◆ WHAT THIS TASK INVOLVES ◆
Repeat, exactly and completely, the entries shown underneath.
RECORD EXTRACTS Block Start
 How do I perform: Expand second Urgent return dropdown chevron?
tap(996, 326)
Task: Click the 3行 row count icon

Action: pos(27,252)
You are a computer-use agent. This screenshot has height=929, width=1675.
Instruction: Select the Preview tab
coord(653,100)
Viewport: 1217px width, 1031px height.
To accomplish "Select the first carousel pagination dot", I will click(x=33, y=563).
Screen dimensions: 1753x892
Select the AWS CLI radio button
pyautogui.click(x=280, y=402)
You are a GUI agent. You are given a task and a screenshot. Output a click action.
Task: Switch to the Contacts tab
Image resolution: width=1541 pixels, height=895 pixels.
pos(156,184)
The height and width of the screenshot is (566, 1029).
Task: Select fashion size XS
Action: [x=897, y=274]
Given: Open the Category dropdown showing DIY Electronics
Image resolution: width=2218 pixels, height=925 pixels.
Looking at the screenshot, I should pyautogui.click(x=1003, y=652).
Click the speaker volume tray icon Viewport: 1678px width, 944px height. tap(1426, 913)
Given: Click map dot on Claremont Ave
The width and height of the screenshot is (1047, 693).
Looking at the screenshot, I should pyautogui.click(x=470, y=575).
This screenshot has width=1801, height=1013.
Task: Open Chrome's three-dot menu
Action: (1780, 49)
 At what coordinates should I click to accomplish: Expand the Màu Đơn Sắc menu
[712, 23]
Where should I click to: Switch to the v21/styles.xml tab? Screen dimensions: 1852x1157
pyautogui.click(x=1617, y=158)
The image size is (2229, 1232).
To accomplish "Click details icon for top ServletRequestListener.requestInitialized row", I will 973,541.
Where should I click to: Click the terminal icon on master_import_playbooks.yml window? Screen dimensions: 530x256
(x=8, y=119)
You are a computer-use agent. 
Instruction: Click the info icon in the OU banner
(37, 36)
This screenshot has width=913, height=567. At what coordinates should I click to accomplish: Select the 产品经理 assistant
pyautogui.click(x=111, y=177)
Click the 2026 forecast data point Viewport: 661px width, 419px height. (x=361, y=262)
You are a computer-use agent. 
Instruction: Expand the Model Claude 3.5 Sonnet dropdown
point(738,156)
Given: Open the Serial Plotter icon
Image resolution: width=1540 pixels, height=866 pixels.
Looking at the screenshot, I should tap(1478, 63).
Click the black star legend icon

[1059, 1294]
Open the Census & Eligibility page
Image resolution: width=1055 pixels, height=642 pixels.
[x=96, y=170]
RECORD EXTRACTS Block End
◆ RESPONSE BELOW ◆
 How do I perform: Expand second Urgent return dropdown chevron?
tap(996, 326)
Task: Click the 3行 row count icon

Action: pos(27,252)
You are a computer-use agent. This screenshot has height=929, width=1675.
Instruction: Select the Preview tab
coord(653,100)
Viewport: 1217px width, 1031px height.
To accomplish "Select the first carousel pagination dot", I will click(x=33, y=563).
Screen dimensions: 1753x892
Select the AWS CLI radio button
pyautogui.click(x=280, y=402)
You are a GUI agent. You are given a task and a screenshot. Output a click action.
Task: Switch to the Contacts tab
Image resolution: width=1541 pixels, height=895 pixels.
pos(156,184)
The height and width of the screenshot is (566, 1029).
Task: Select fashion size XS
Action: [x=897, y=274]
Given: Open the Category dropdown showing DIY Electronics
Image resolution: width=2218 pixels, height=925 pixels.
Looking at the screenshot, I should pyautogui.click(x=1003, y=652).
Click the speaker volume tray icon Viewport: 1678px width, 944px height. tap(1426, 913)
Given: Click map dot on Claremont Ave
The width and height of the screenshot is (1047, 693).
Looking at the screenshot, I should pyautogui.click(x=470, y=575).
This screenshot has width=1801, height=1013.
Task: Open Chrome's three-dot menu
Action: (1780, 49)
 At what coordinates should I click to accomplish: Expand the Màu Đơn Sắc menu
[712, 23]
Where should I click to: Switch to the v21/styles.xml tab? Screen dimensions: 1852x1157
pyautogui.click(x=1617, y=158)
The image size is (2229, 1232).
To accomplish "Click details icon for top ServletRequestListener.requestInitialized row", I will 973,541.
Where should I click to: Click the terminal icon on master_import_playbooks.yml window? Screen dimensions: 530x256
(x=8, y=119)
You are a computer-use agent. 
Instruction: Click the info icon in the OU banner
(37, 36)
This screenshot has width=913, height=567. At what coordinates should I click to accomplish: Select the 产品经理 assistant
pyautogui.click(x=111, y=177)
Click the 2026 forecast data point Viewport: 661px width, 419px height. (x=361, y=262)
You are a computer-use agent. 
Instruction: Expand the Model Claude 3.5 Sonnet dropdown
point(738,156)
Given: Open the Serial Plotter icon
Image resolution: width=1540 pixels, height=866 pixels.
Looking at the screenshot, I should tap(1478, 63).
Click the black star legend icon

[1059, 1294]
Open the Census & Eligibility page
Image resolution: width=1055 pixels, height=642 pixels.
[x=96, y=170]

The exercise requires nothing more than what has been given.